Normal Starting 7m7s kubelet Starting kubelet.
Warning InvalidDiskCapacity 7m7s kubelet invalid capacity 0 on image filesystem
Normal NodeHasNoDiskPressure 7m6s kubelet Node jldocker-1 status is now: NodeHasNoDiskPressure
Normal NodeAllocatableEnforced 7m6s kubelet Updated Node Allocatable limit across pods
Normal NodeHasSufficientPID 7m6s kubelet Node jldocker-1 status is now: NodeHasSufficientPID
Normal NodeHasSufficientMemory 7m6s kubelet Node jldocker-1 status is now: NodeHasSufficientMemory
Normal Starting 2m57s kubelet Starting kubelet.
Warning InvalidDiskCapacity 2m57s kubelet invalid capacity 0 on image filesystem
Normal NodeHasSufficientMemory 2m57s kubelet Node jldocker-1 status is now: NodeHasSufficientMemory
Normal NodeHasNoDiskPressure 2m57s kubelet Node jldocker-1 status is now: NodeHasNoDiskPressure
Normal NodeHasSufficientPID 2m57s kubelet Node jldocker-1 status is now: NodeHasSufficientPID
Normal NodeAllocatableEnforced 2m57s kubelet Updated Node Allocatable limit across pods

Any command I send to microk8s kubectl print some error message about memcache.go:

E0320 20:41:19.730002 50241 memcache.go:255] couldn’t get resource list for metrics.k8s.io/v1beta1: the server is currently unable to handle the request
E0320 20:41:19.733484 50241 memcache.go:106] couldn’t get resource list for metrics.k8s.io/v1beta1: the server is currently unable to handle the request
E0320 20:41:19.735017 50241 memcache.go:106] couldn’t get resource list for metrics.k8s.io/v1beta1: the server is currently unable to handle the request
E0320 20:41:19.738322 50241 memcache.go:106] couldn’t get resource list for metrics.k8s.io/v1beta1: the server is currently unable to handle the request
E0320 20:41:20.827654 50241 memcache.go:106] couldn’t get resource list for metrics.k8s.io/v1beta1: the server is currently unable to handle the request
E0320 20:41:20.830214 50241 memcache.go:106] couldn’t get resource list for metrics.k8s.io/v1beta1: the server is currently unable to handle the request

Any idea what is causing this?

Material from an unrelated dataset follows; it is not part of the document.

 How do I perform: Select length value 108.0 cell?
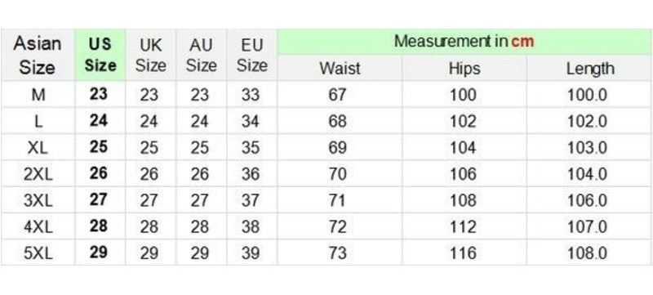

From my point of view, nodes seems healthy, ram, cpu and disk are good, networking between them is also functional.

I uploaded the result tarball of microk8s inspect to my Google Drive:

Please help me recover my cluster!

Can you log this in microk8s github issues?

Sure, here it is:

I wasn’t sure where to post since this is not a bug report in itself and more of a request for help I assumed it was preferable to post on the community forum, but as you please! :slight_smile:

@balchua1 Did you try to take a look? Still stuck!